どれも新鮮な景色で日本では見られないと思うと奇妙な感動が生まれる。おかしな話だがこの世界に送り込んだ神に感謝してもいいと思える。
気になるのはすれ違ったり、遠くからこちらを見ている人と目が合うと怯えられる事だ。冒険者は嫌われるのだろうか?
街に着いたのは正午を幾らか過ぎた頃だった。時間軸では1日半ぶりのネーデの街だったが自分の実感では10日ぶりのように思えた。
迷宮を出た時点で取り出したコートの内側からプレートを取り出し門番へと見せた。
「ん? ああ、お前か冒険者希望……そういえばギルドの職員がお前を探してここまで来たぞ」
髭面の見覚えのある門番が僕とプレート見比べて思い出すように言った。ギルドの職員で思い出すのはアイナさんだ。
「どうしてなのか、知ってますか?」
「何でも非常に弱い新人が夜中にどっかに行ってしまったのを探してるとか何とか。街中探してたみたいだぞ。何したんだ、お前?」
「……さっぱりわかりません」
頬をかきつつ答えながら、口ではそう嘘を吐いたが、内心やっぱり夜中に黙って出ていったのは不味かったかなと思う。
「まあ、あれだ。冒険者っていう命がけの仕事を選んだんだ。そんなお前の心配をしてくれる存在をぞんざいに扱うなよ」
にやりと笑う門番に、バツが悪いように礼だけ言って門を逃げるようにくぐった。
「……ってお前、ちょっと待て! その恰好で行くつもりなのか!?」
背後で何か叫ばれた気がしたが、振り切るように街へ出た。
日中の大通りは人や獣人で込み合っていたが、僕を見ると皆一様に驚いた表情を浮かべ、一歩後ろへと下がったり、慌てて道を譲ったりしてくれる。
おかげで人ごみの中をすいすいと進めたが罪悪感で頭が一杯な僕は周りの様子に気づかずギルドへの道を進む。
(アイナさん、居るかな)
気分は悪い点を取った学校の帰り道。

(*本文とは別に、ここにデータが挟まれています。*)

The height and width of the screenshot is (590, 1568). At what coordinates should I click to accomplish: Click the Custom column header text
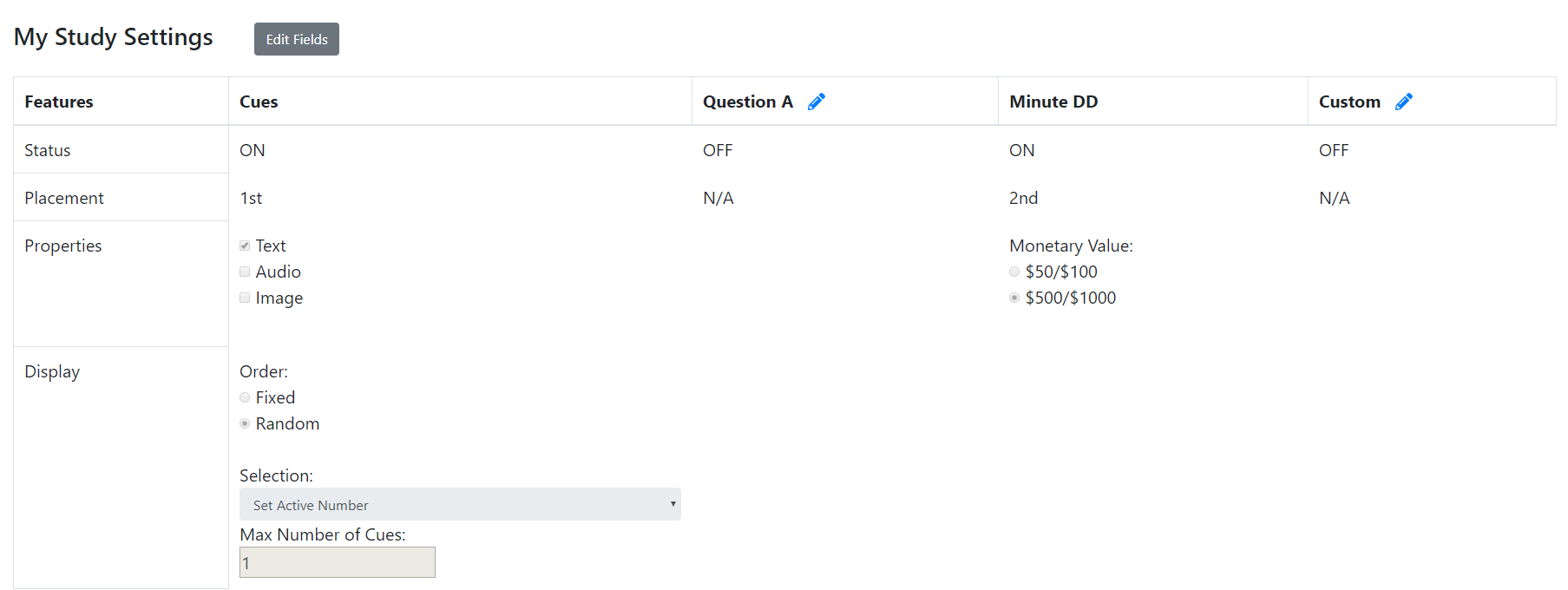1349,102
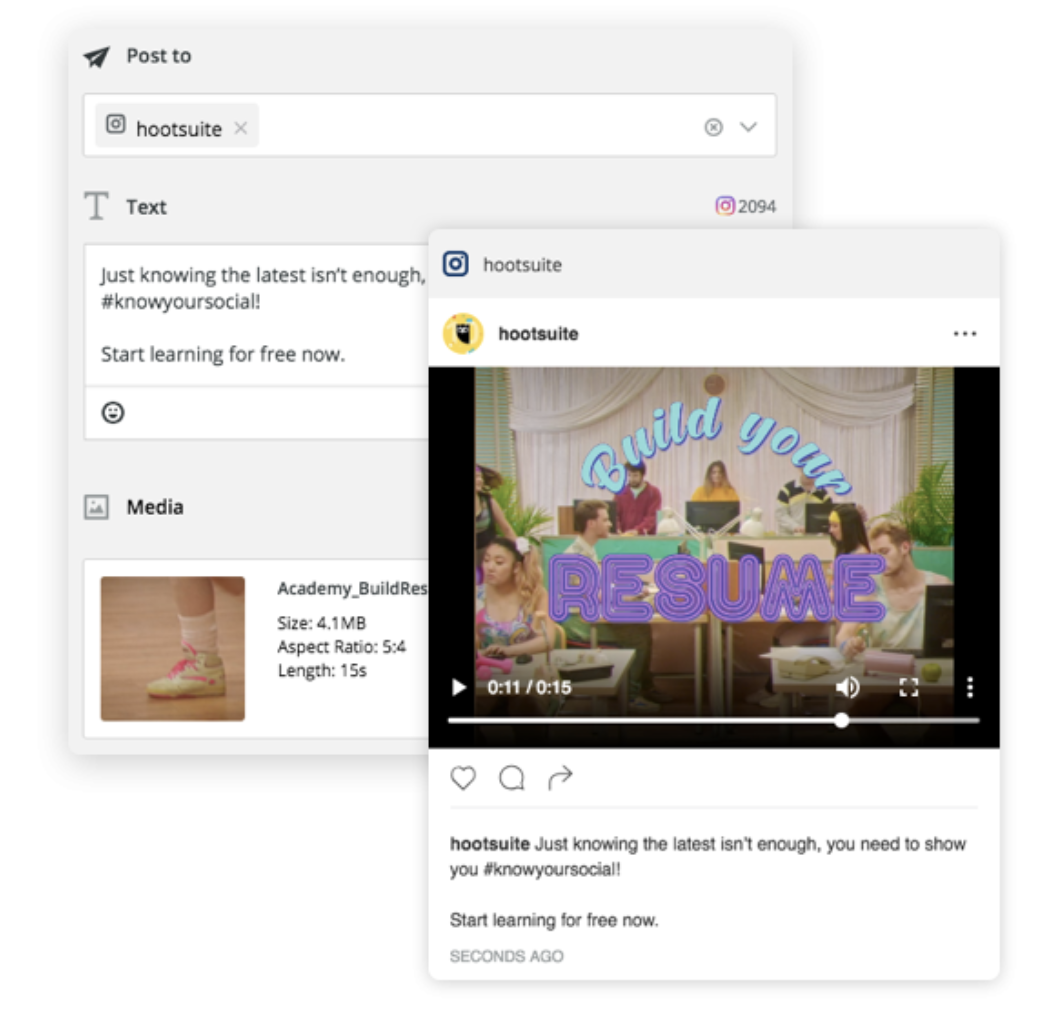This screenshot has height=1010, width=1048.
Task: Like the post with heart icon
Action: click(463, 778)
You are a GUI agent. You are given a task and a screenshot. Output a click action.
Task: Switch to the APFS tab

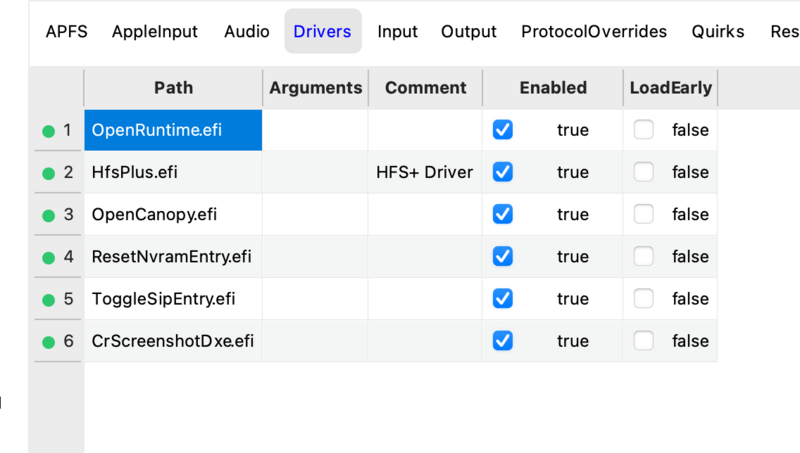[67, 31]
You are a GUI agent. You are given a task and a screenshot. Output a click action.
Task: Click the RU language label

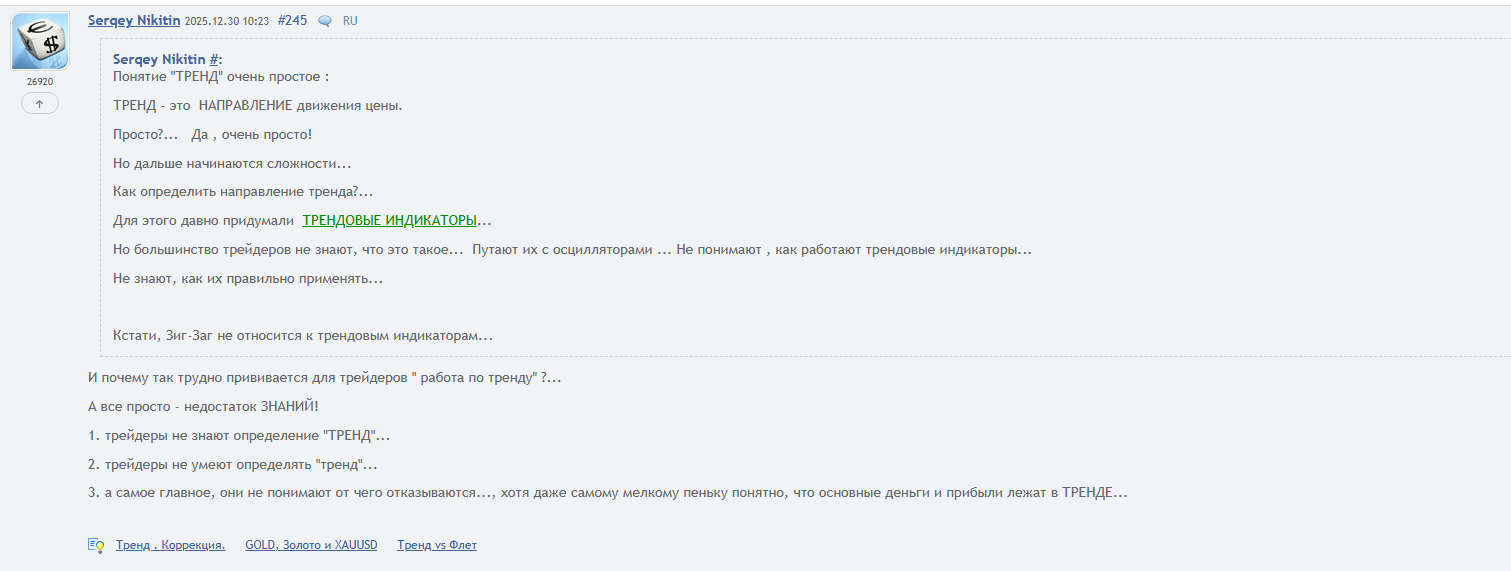click(x=350, y=21)
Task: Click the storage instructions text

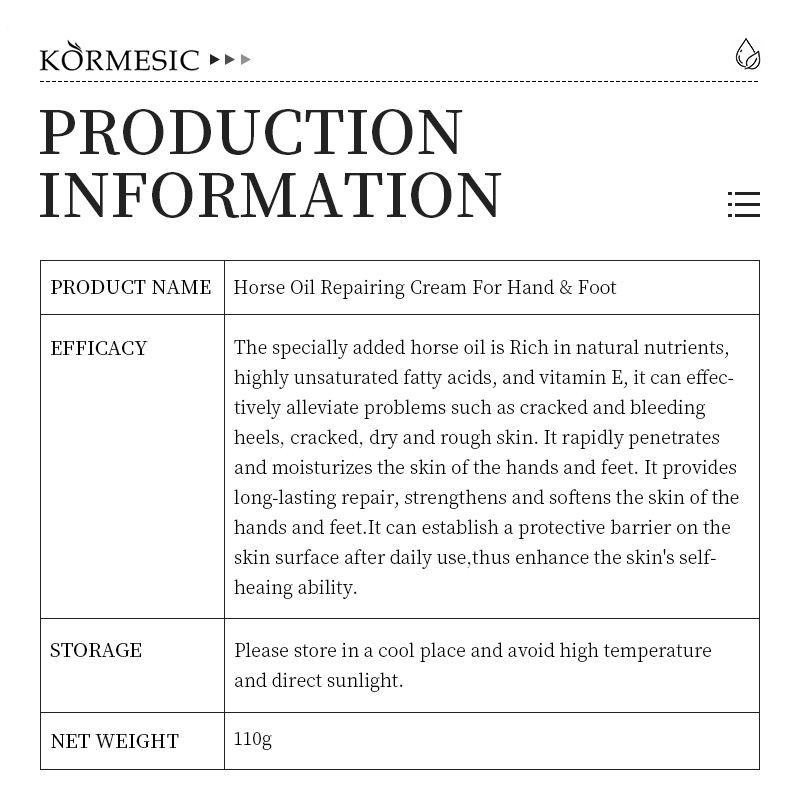Action: (x=472, y=665)
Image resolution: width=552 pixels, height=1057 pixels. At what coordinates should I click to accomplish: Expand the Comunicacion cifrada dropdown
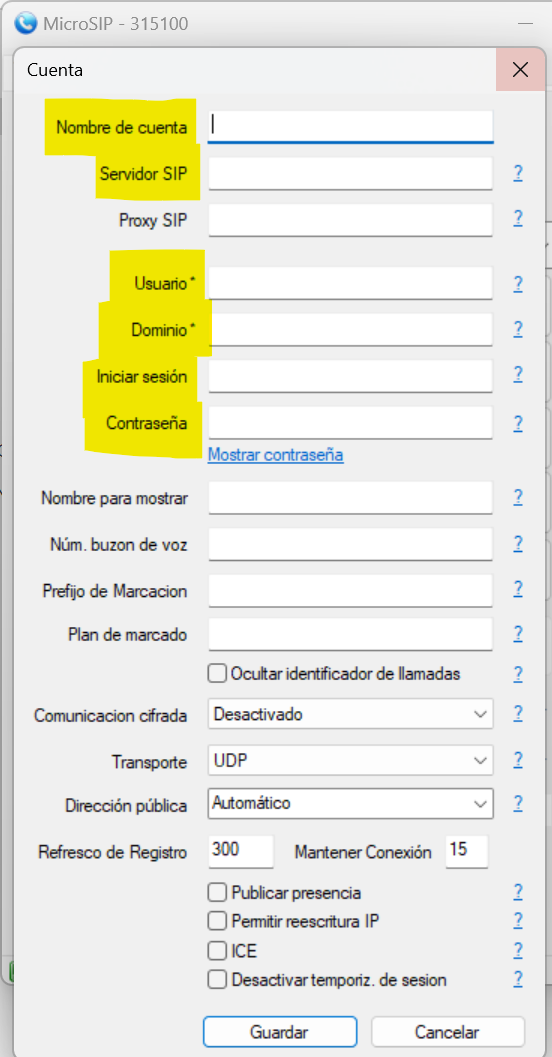click(350, 714)
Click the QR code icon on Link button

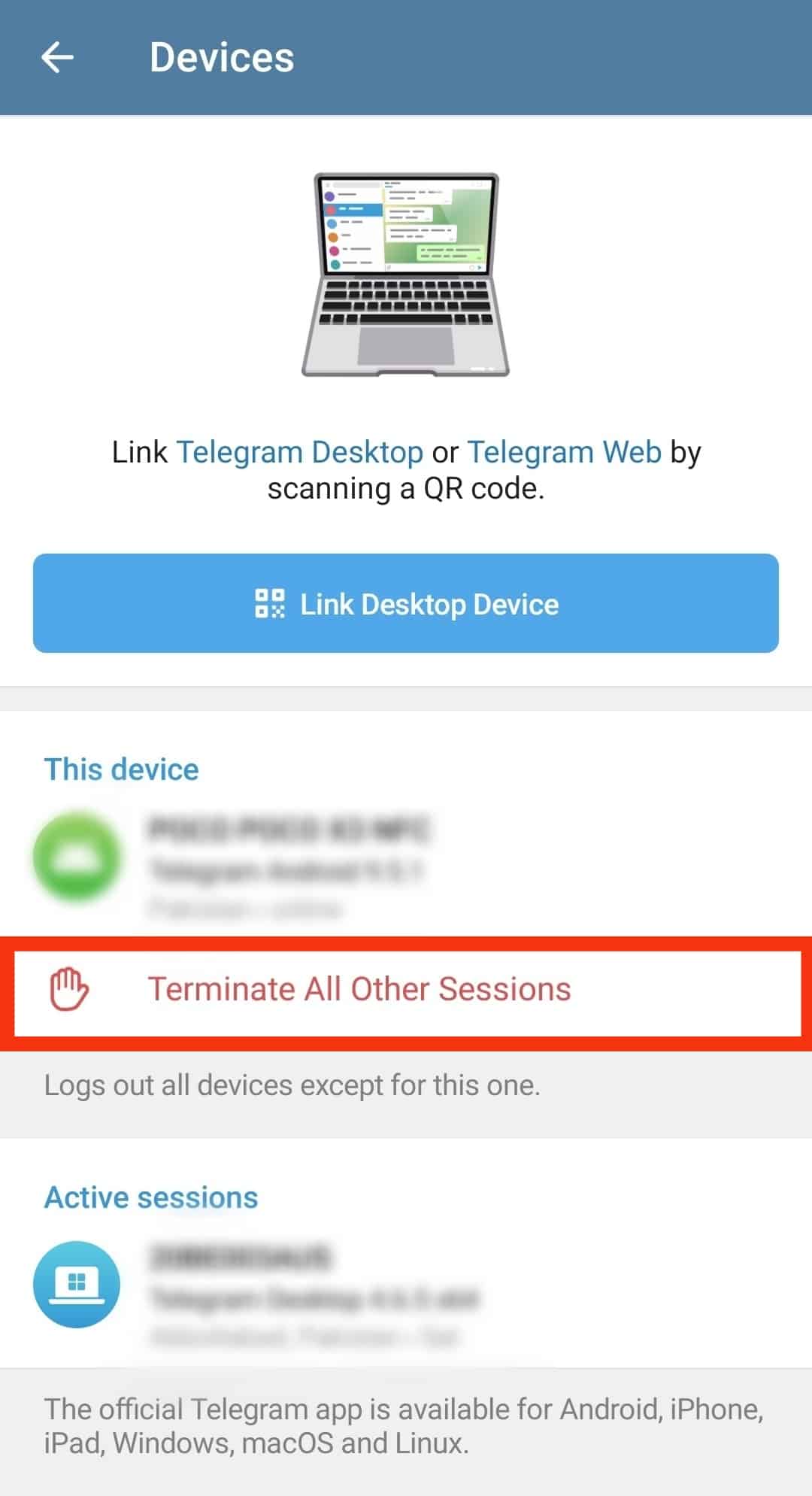[270, 603]
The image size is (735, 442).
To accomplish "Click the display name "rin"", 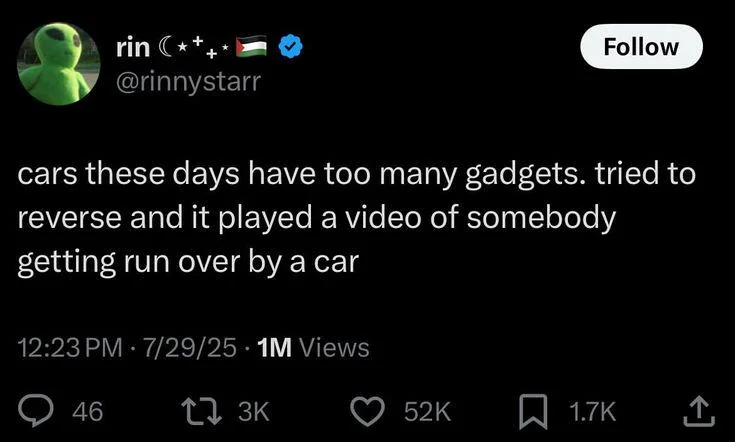I will click(133, 46).
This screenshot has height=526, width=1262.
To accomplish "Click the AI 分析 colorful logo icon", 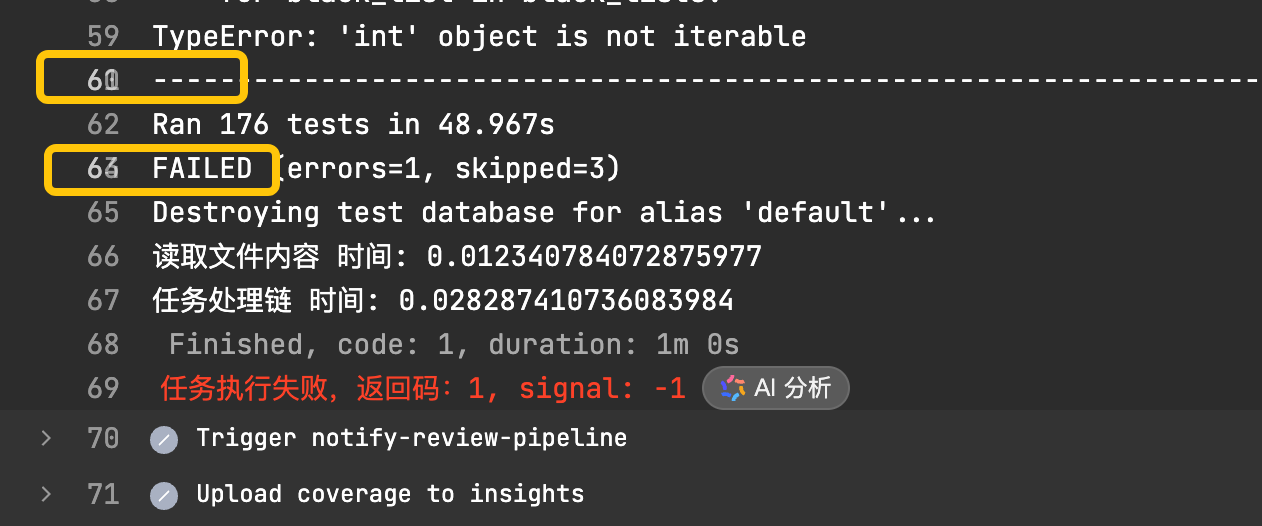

どこかに寄り道しても結局怒られるのは変わらない。よくよく考えるとあんな最弱の能力値の人間がソロで魔物が跋扈し、罠が待ち受ける迷宮に挑むこと自体自殺志願と思われるのも当然だ。ここはひとつ、神直伝のDOGEZAを決めて謝ろうと心に誓った。
誓った所でちょうどギルドに着いてしまった。明るい日差しに照らされた白亜の建物がいまや、悪魔の館のように見えるのは気のせいではない。
覚悟を決めてドアを開けた。
気まずい時に限ってドアは大きな音をたてるのはなぜだろう?
入り口に陣取っていたパーティーがこちらを見て怯えた様に道を開ける。何か得体のしれない物を見るような眼で見てくる。
カウンターを見ると見覚えのある赤い髪の少女がこちらに振り向き、これまたポカンとした表情でこちらを見ている
その少女の向こう側に同じように目を見開き、口を半開きで驚いているアイナさんが居た。
(よりによって、いきなり出くわすのかよ)
正直、バジリスクと対峙した時より緊張するが、アイナさんの方へと向かった。つられて赤い髪の少女が道を譲るように横にどいた。
必死にアイナさんから目線を逸らしながら鞄の口を開けた。中から魔石が小さな山を築く様にカウンターへと積み上げていく。その中で一際大きく、輝いた魔石に2人の女性の視線が引き寄せられた。
「……それ、ボスの魔石!?」
「え!? ……本当だ」
2人の驚きが水面に生じた波紋のようにギルドの中に広がっていく。
とりあえず、僕は緊張した面持ちで用件を言った。
「換金、お願いします」
「とにかくその血まみれの格好をどうにかしなさーい!!」
ギルドにアイナさんの叫びが木霊した。